Work instructions:
Revise the listing lines starting at the line containing "The height and" and ending at the line containing "point(67,33)", replacing "screenshot" with "image" and leaving everything else unchanged. Return only those lines, without the pictures.

— Start of The input —

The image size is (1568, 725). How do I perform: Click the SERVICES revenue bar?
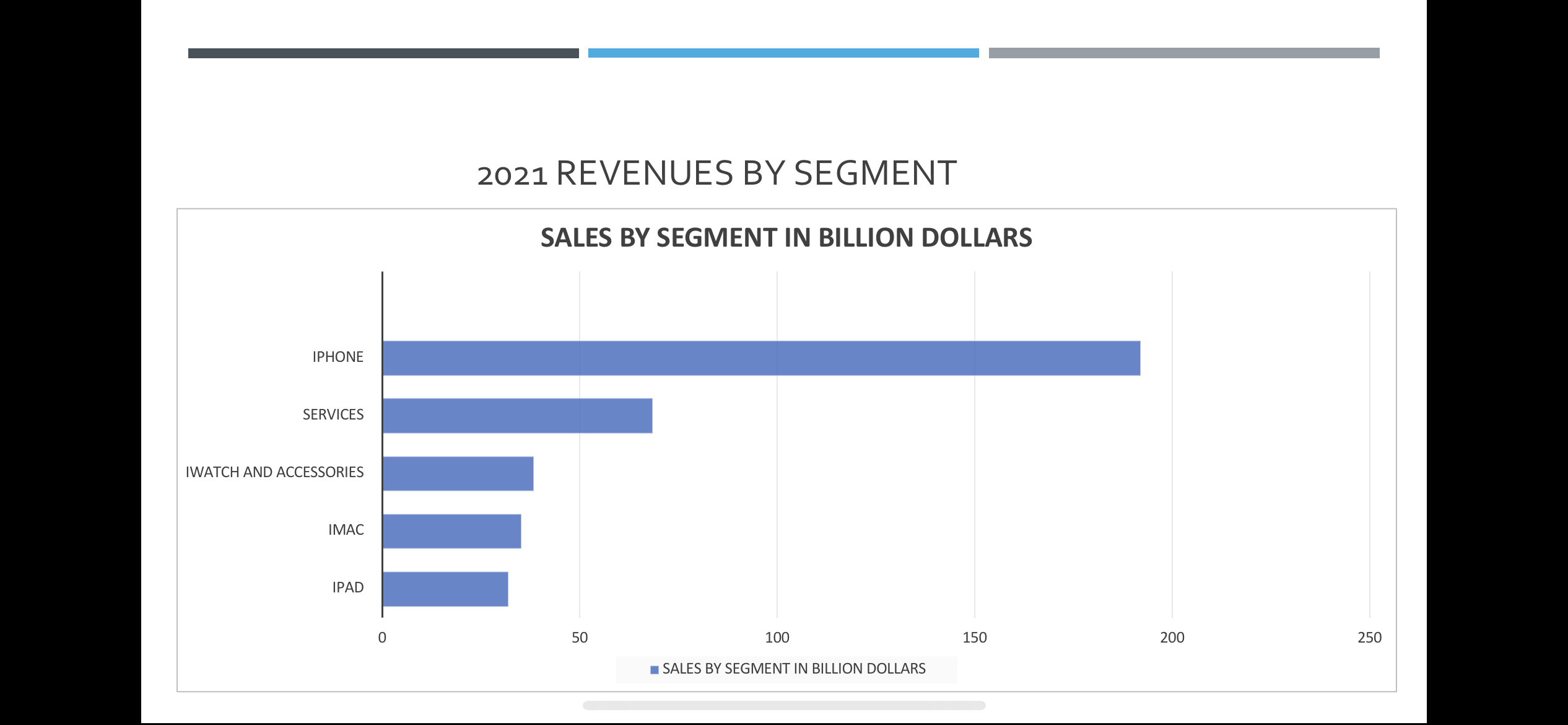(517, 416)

— End of The input —
— Start of The input —

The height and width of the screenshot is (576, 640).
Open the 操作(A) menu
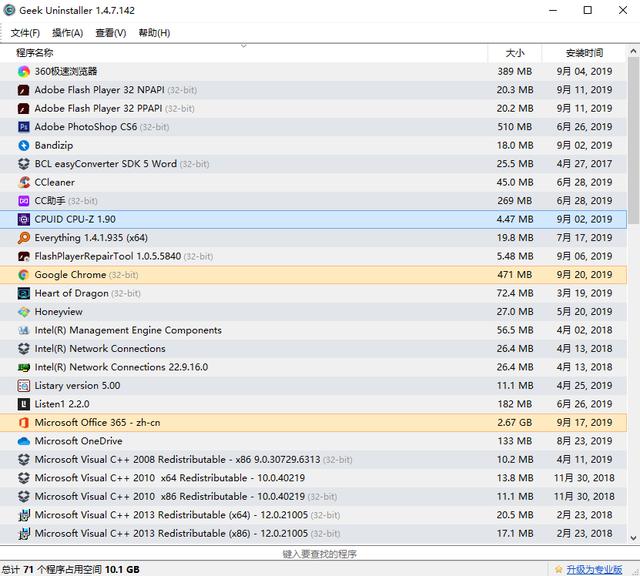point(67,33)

— End of The input —
— Start of The input —

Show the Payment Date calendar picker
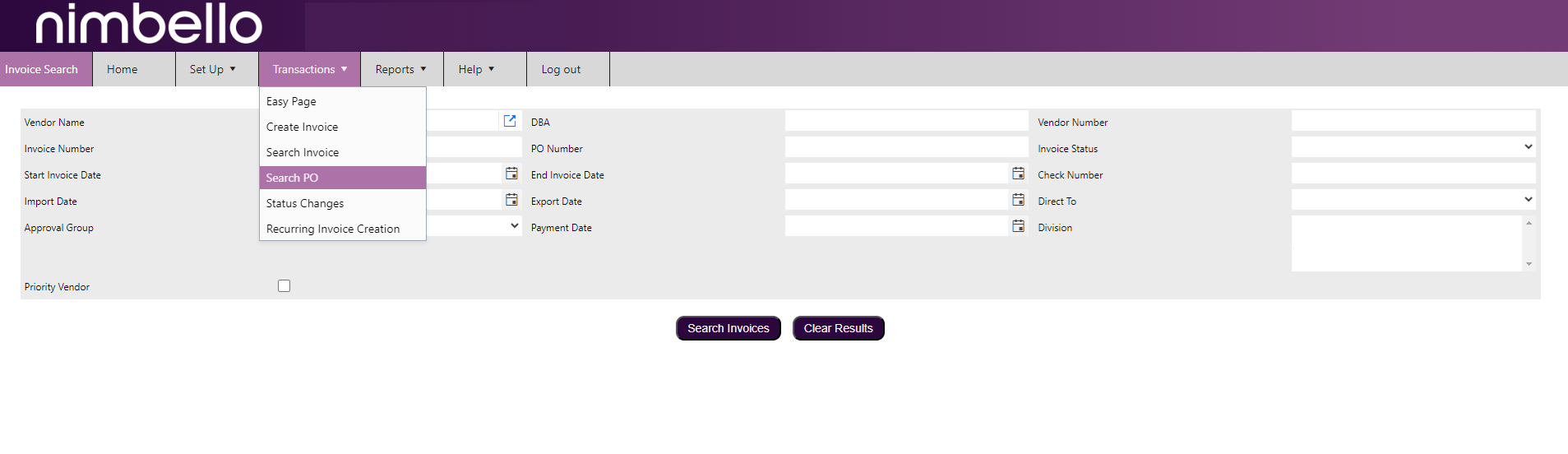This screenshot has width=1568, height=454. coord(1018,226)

— End of The input —

The completed task:
The height and width of the image is (576, 640).
Open the 操作(A) menu
point(67,33)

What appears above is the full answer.